Otto Nicolaus von Böhtlingk (Russisch: Оттон Николаевич Бётлингк, Otton Nikolajevitsj Bötlingk) (Sint-Petersburg, 11 juni 1815[1] - Leipzig, 1 april 1904) was een Russisch-Duits indoloog en sanskritist. Hij is vooral bekend geworden door zijn Sanskriet-Duits woordenboek. Als auteursnaam gebruikte hij Otto Böhtlingk.
Otto von Böhtlingk stamde uit een welgestelde Duitse koopmansfamilie die vanuit Lübeck naar Sint-Petersburg getrokken was. Hij studeerde Arabisch en Perzisch aan de universiteit van Sint-Petersburg. Toen hij echter een werk over de grammatica van het Sanskriet van Franz Bopp had gelezen, waarvan hij diep onder de indruk raakte, was zijn interesse in dit vakgebied opgewekt.[2] In 1835 trok hij naar Duitsland om deze in die tijd nog jonge wetenschap te studeren bij Bopp aan de universiteit van Berlijn. Vandaar uit ging hij naar Bonn om te studeren onder August Wilhelm Schlegel en Christian Lassen.[2]
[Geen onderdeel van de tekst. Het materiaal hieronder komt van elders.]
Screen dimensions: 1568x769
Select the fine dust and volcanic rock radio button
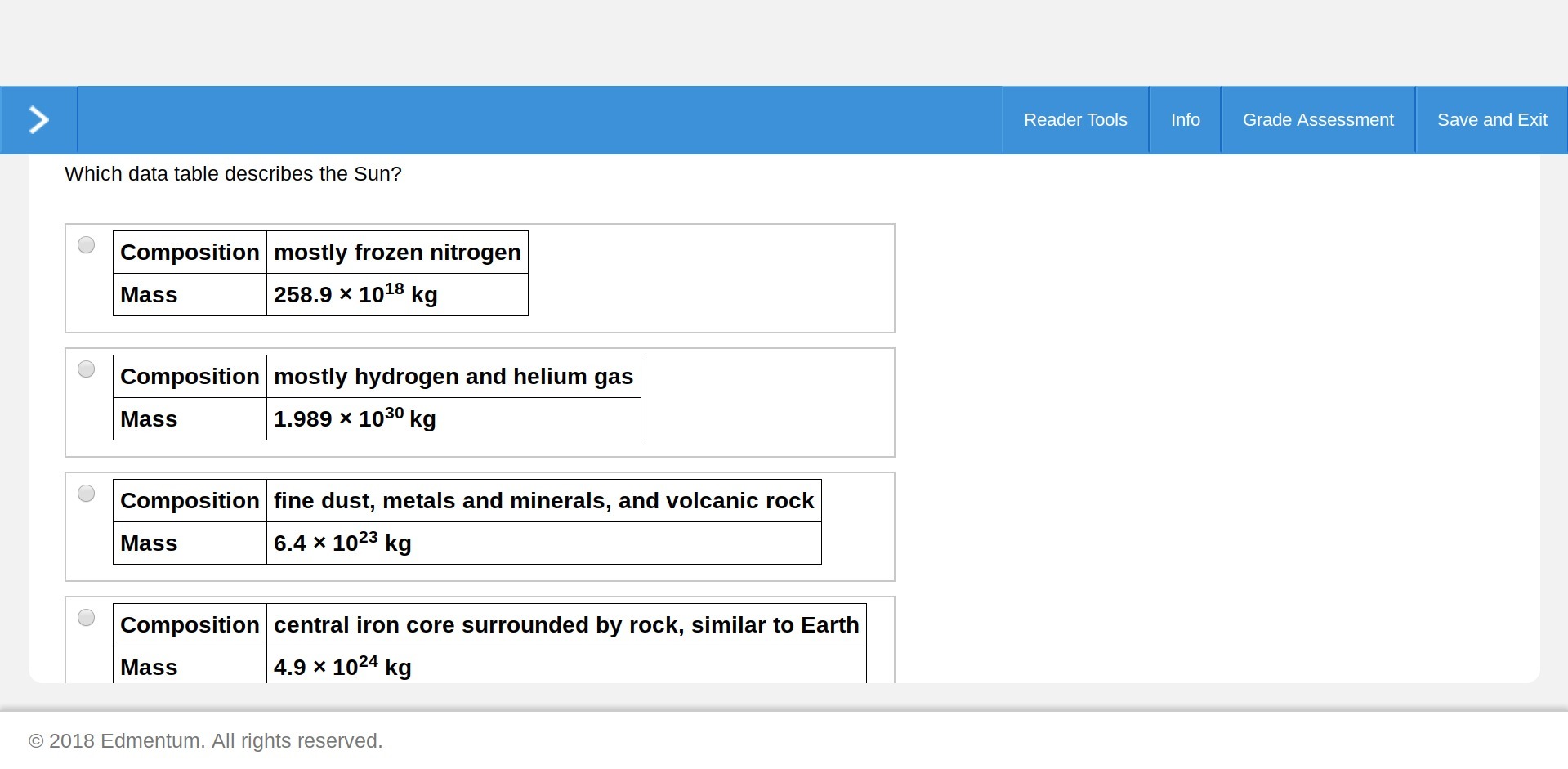point(86,494)
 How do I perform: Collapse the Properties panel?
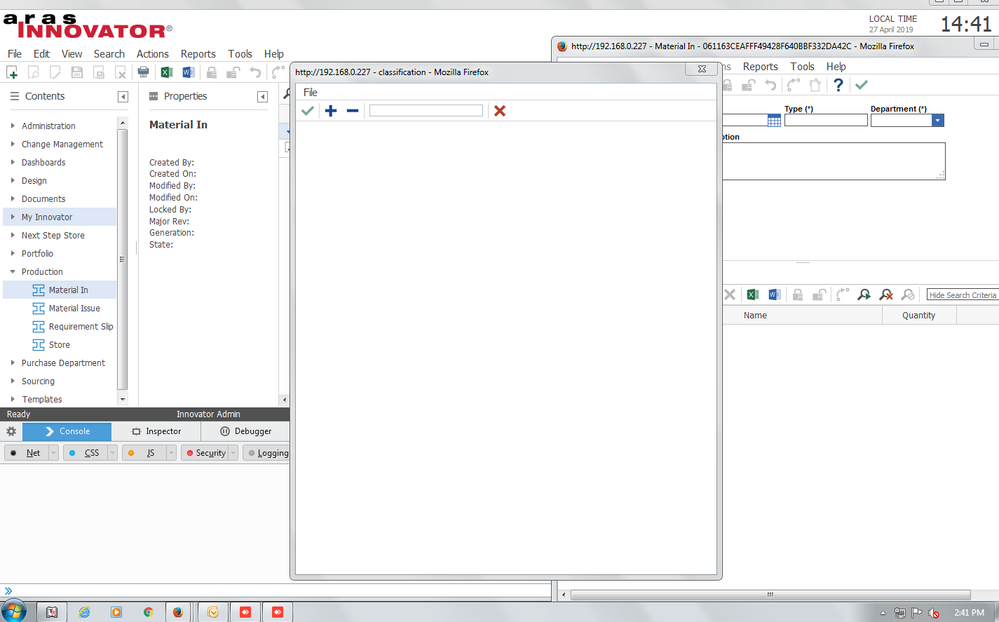[262, 97]
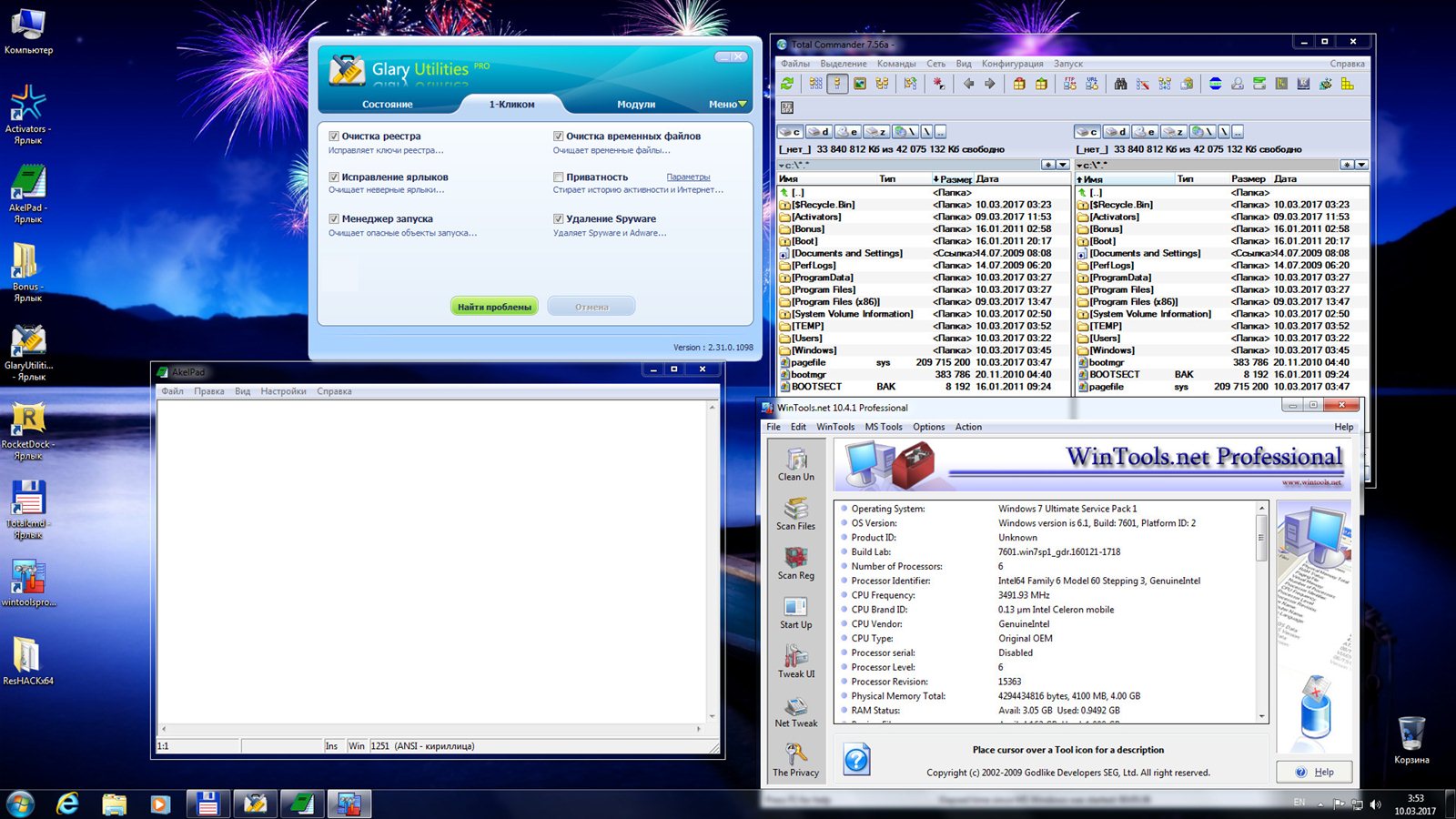Viewport: 1456px width, 819px height.
Task: Open the Start Up tool in WinTools
Action: click(795, 612)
Op 24-jarige leeftijd publiceerde hij zijn eerste werk, Pāṇini's Grammatica (Pāṇini's acht Bücher grammatischer Regelen), een baanbrekend boek omdat Pāṇini door Böhtlingks vakgenoten als zeer moeilijk te begrijpen werd beschouwd.[2] Enkele jaren later, in 1842, werd hij lid van de keizerlijke wetenschappelijke academie in Sint-Petersburg, op voorspraak van Christian Lassen. Hij vertaalde vele werken uit het Sanskriet, en schreef over de grammatica van die taal. Daarnaast publiceerde hij, in 1851, een grammatica en woordenboek van het Jakoets, Über die Sprache der Jakuten, op basis van de aantekeningen van Alexander von Middendorff, met wie hij ook bevriend was, en op aanwijzingen van een geboren Jakoetsspreker.[2] Böhtlingks levenswerk evenwel is zijn 7-delige woordenboek Sanskriet, dat verscheen tussen 1853 en 1875, in samenwerking met de Veda-kenner professor Rudolph Roth, maar Böhtlingk leverde het overgrote deel van de tekst.[2] Daar tussendoor vond hij de tijd om een verzameling van meer dan 7000 Indische spreuken te publiceren, Indische Sprüche, op alfabetische volgorde, de metrische verzen in de originele taal met daarnaast de Duitse vertaling in proza. In 1868, terwijl hij nog bezig was aan zijn Sanskriet woordenboek, liet hij zich pensioneren en verhuisde hij, eerst naar Jena, later naar Leipzig vanwege zijn vriendschap met de aldaar wonende Slavist August Leskien. Hier huwde hij ook zijn vierde vrouw. In 1875 werd hij benoemd tot Russisch geheimraad, waaraan een adellijke titel verbonden was, die hij in de praktijk echter niet gebruikte.[2] Ondanks zijn pensionering bleef hij doorwerken en tussen 1879 en 1889 verscheen zijn ingekorte versie van zijn woordenboek, Sanskrit-Wörterbuch in kürzerer Fassung, en een vernieuwde uitgave van Pāṇini's Grammatica, Pāṇini's Grammatik mit Übersetzung, 1887. Ondanks zijn slechter wordende zicht en andere ouderdomsproblemen bleef hij publiceren; nog op 80-jarige leeftijd verschenen er een aantal korte werken van zijn hand die opgenomen werden in de Berichten der königlichen sächsischen Gesellschafft der Wissenschaften.
Otto von Böhtlingk stierf, na een zwaar ziekbed, op Goede Vrijdag, 1 april 1904.[2] Hij werd 88 jaar oud.